Building a ResNet-50 Network

The following figure shows the structure of ResNet. Take the input color image \(224\times224\) as an example. 64 conv1 whose size is \(7\times7\) and whose stride is 2 are used. The output image size at this layer is \(112\times112\), and the number of the output channels is 64. Then, a maximum downsampling pooling layer with a size of \(3\times3\) is used. The output image size at this layer is \(56\times56\), and the number of output channels is 64. Four residual network blocks (conv2_x, conv3_x, conv4_x, and conv5_x) are stacked. In this case, the size of the output image is \(7\times7\), and the number of the output channels is 2048. Finally, the classification probability is obtained through an average pooling layer, a fully-connected layer, and softmax.

resnet-layer

For each residual network block, conv2_x in ResNet-50 is used as an example.
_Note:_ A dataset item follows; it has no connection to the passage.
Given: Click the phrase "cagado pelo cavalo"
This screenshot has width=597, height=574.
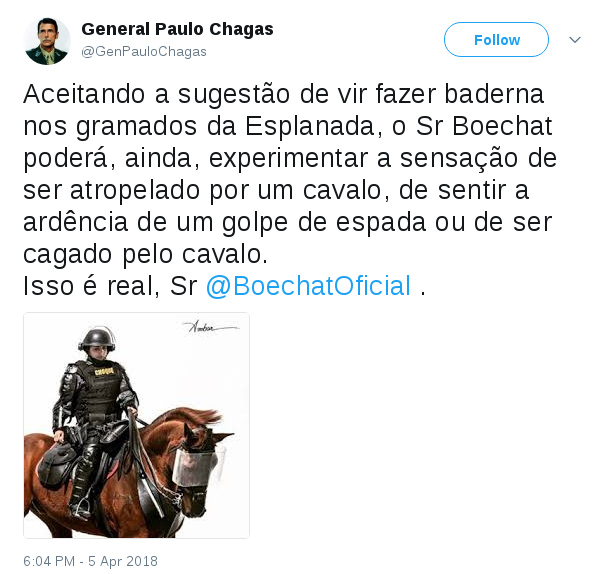Looking at the screenshot, I should click(x=145, y=254).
The residual network block is formed by stacking three bottleneck structures, and each bottleneck structure has 64 input channels and 256 output channels.

The following example defines make_layer to build residual blocks. The parameters are as follows:

last_out_channel: number of output channels of the previous residual network
block: residual network type. The value can be ResidualBlockBase or ResidualBlock.
channel: number of output channels of the 1*1 convolutional layer of the residual network block
block_nums: number of stacked residual network blocks
stride: stride of the convolution movement

def make_layer(last_out_channel, block: Type[Union[ResidualBlockBase, ResidualBlock]],
               channel: int, block_nums: int, stride: int = 1):
    down_sample = None  # shortcuts


    if stride != 1 or last_out_channel != channel * block.expansion:

        down_sample = nn.SequentialCell([
            nn.Conv2d(last_out_channel, channel * block.expansion,
                      kernel_size=1, stride=stride, weight_init=weight_init),
            nn.BatchNorm2d(channel * block.expansion, gamma_init=gamma_init)
        ])

    layers = []
    layers.append(block(last_out_channel, channel, stride=stride, down_sample=down_sample))
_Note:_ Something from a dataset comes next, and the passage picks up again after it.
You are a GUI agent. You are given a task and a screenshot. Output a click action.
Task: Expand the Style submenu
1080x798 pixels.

    in_channel = channel * block.expansion
    # Stack residual networks.
    for _ in range(1, block_nums):

        layers.append(block(in_channel, channel))

    return nn.SequentialCell(layers)

ResNet-50 has five convolution structures, one average pooling layer, and one fully-connected layer. The following uses the CIFAR-10 dataset as an example:

conv1: The size of the input image is \(32\times32\), and the number of the input channels is 3. A convolutional layer with 64 convolution kernels, a size of \(7\times7\) size, and a stride of 2, a Batch Normalization layer, and a ReLU activation function are used. The size of the output feature map at this layer is \(16\times16\), and the number of the output channels is 64.
conv2_x: The size of the input feature map is \(16\times16\), and the number of the input channels is 64. First, a maximum downsampling pooling operation with a size of \(3\times3\) and a stride of 2 is performed. Then, three bottlenecks with the \([1\times1, 64; 3\times3, 64; 1\times1, 256]\) structure are stacked. The size of the output feature map at this layer is \(8\times8\), and the number of the output channels is 256.
conv3_x: The size of the input feature map is \(8\times8\), and the number of the input channels is 256. Four bottlenecks with the [1 x 1, 128; 3 x 3, 128; 1 x 1, 512] structure are stacked at this layer. The size of the output feature map at this layer is \(4\times4\), and the number of the output channels is 512.
conv4_x: The size of the input feature map is \(4\times4\), and the number of the input channels is 512. Six bottlenecks with the [1 x 1, 256; 3 x 3, 256; 1 x 1, 1024] structure are stacked at this layer. The size of the output feature map at this layer is \(2\times2\), and the number of the output channels is 1024.
conv5_x: The size of the input feature map is \(2\times2\), and the number of the input channels is 1024. Three bottlenecks with the [1 x 1, 512; 3 x 3, 512; 1 x 1, 2048] structure are stacked at this layer. The size of the output feature map at this layer is \(1\times1\), and the number of the output channels is 2048.
average pool & fc: The number of the input channels is 2048, and the number of the output channels is the number of classes.

The following sample code is used to build a ResNet-50 model. You can call the resnet50 function to build a ResNet-50 model. The parameters of the resnet50 function are as follows:

num_classes: number of classes. The default value is 1000.
pretrained: download the corresponding training model and load the parameters in the pre-trained model to the network.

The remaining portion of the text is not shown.